Thatch is a layer of organic material that builds up between the top growth of grass and the roots. Most of this material is composed of dead grass stems, roots and leaves that don’t properly decompose. While having a small thatch layer is essential to protecting the roots of the grass, too much can literally suffocate your lawn. An excessive thatch layer blocks moisture and air from reaching the roots, providing an environment that encourages disease and pests. Read on to learn how to properly dethatch your lawn.
If you have a serious thatch problem, it is usually evident just by walking on the lawn. If your lawn feels very springy and crunchy underfoot, you most likely have a thick layer of thatch lurking under the grass.
The best way to test the thatch accumulation is to remove and inspect a plug from your lawn. Using a hand shovel, remove a 2-3" thick plug of sod. If upon examination you see more than ½ inch of spongy, dry brown material, it’s time to dethatch. Note that many warm-season grasses such as Zoysia, Bermuda, St. Augustine and Buffalo grass are particularly prone to thatch buildup.
Dethatching can be stressful for your lawn. It’s recommended that dethatching be done just prior to your lawn’s most vigorous growth cycle so the grass can heal and recover quickly. For cool season grasses such as Kentucky bluegrass, ryegrass and fescue, dethatching is best done in late August to early October. Be sure to give your grass plenty of time to recover before the first hard frost. For warm season grasses, dethatch in the spring after at least two mowings.

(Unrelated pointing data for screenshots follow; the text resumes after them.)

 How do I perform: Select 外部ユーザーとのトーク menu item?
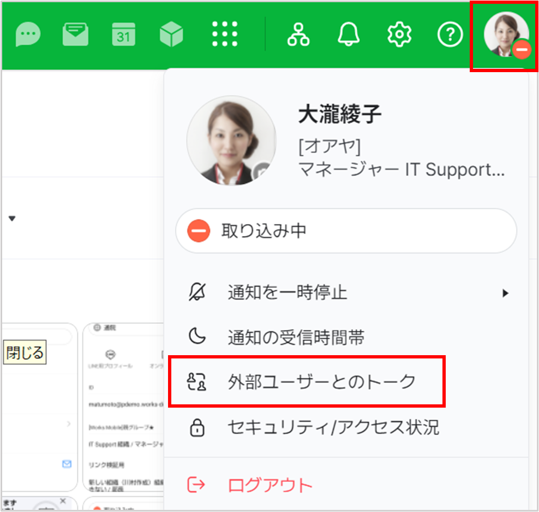tap(321, 381)
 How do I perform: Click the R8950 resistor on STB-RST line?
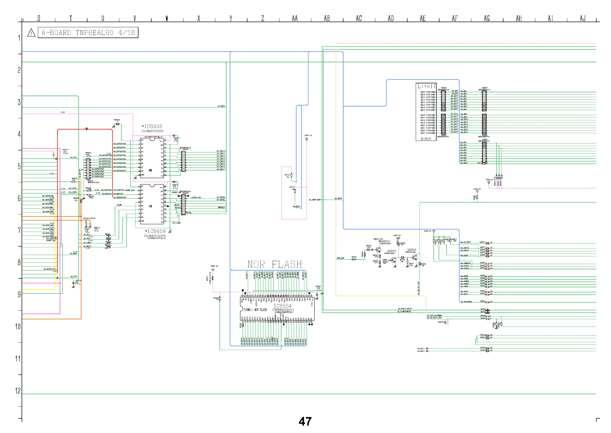click(x=354, y=259)
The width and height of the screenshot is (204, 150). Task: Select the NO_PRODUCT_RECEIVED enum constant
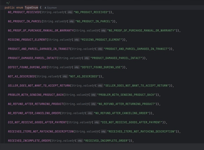24,12
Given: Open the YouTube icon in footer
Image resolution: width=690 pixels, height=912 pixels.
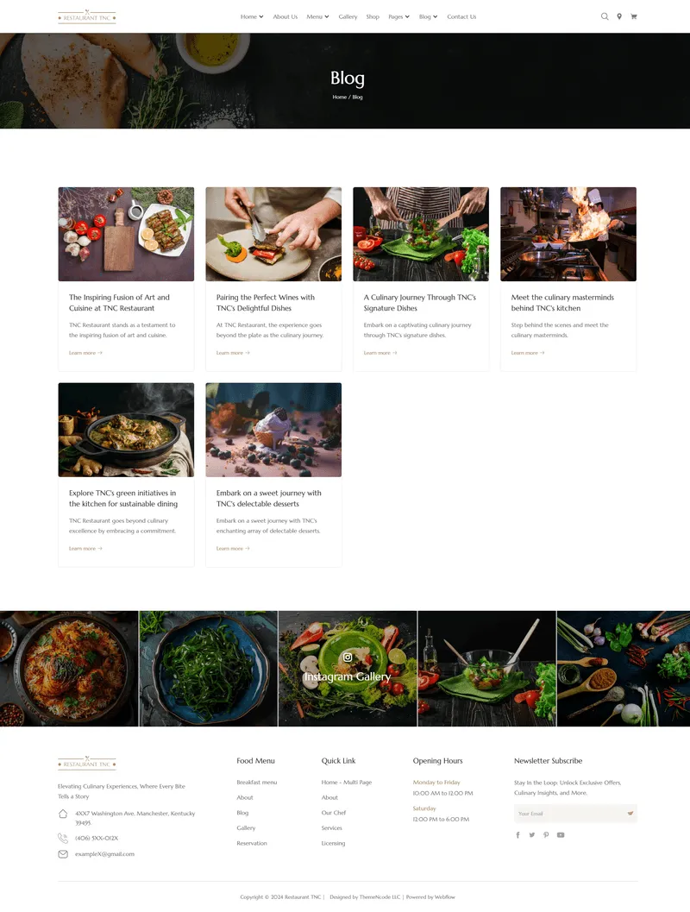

Don’t dethatch when the soil is sopping wet, as dethatching may damage grass by pulling it out by the roots. Avoid dethatching when soil is very dry or during times of drought as well. Soil must be moist for ideal results.
It’s also recommended that you mow the lawn half its normal height right before dethatching. This allows the dethatcher tines to reach the roots without excessive interference.How can I prevent thatch from accumulating?
Again, certain grasses like St. Augustine, Bermuda and Zoysia naturally form thick thatch layers. You can help prevent excessive thatch buildup however, by loosening compacted soil through aeration. Also avoid over fertilizing with nitrogen, overwatering, and mowing too high.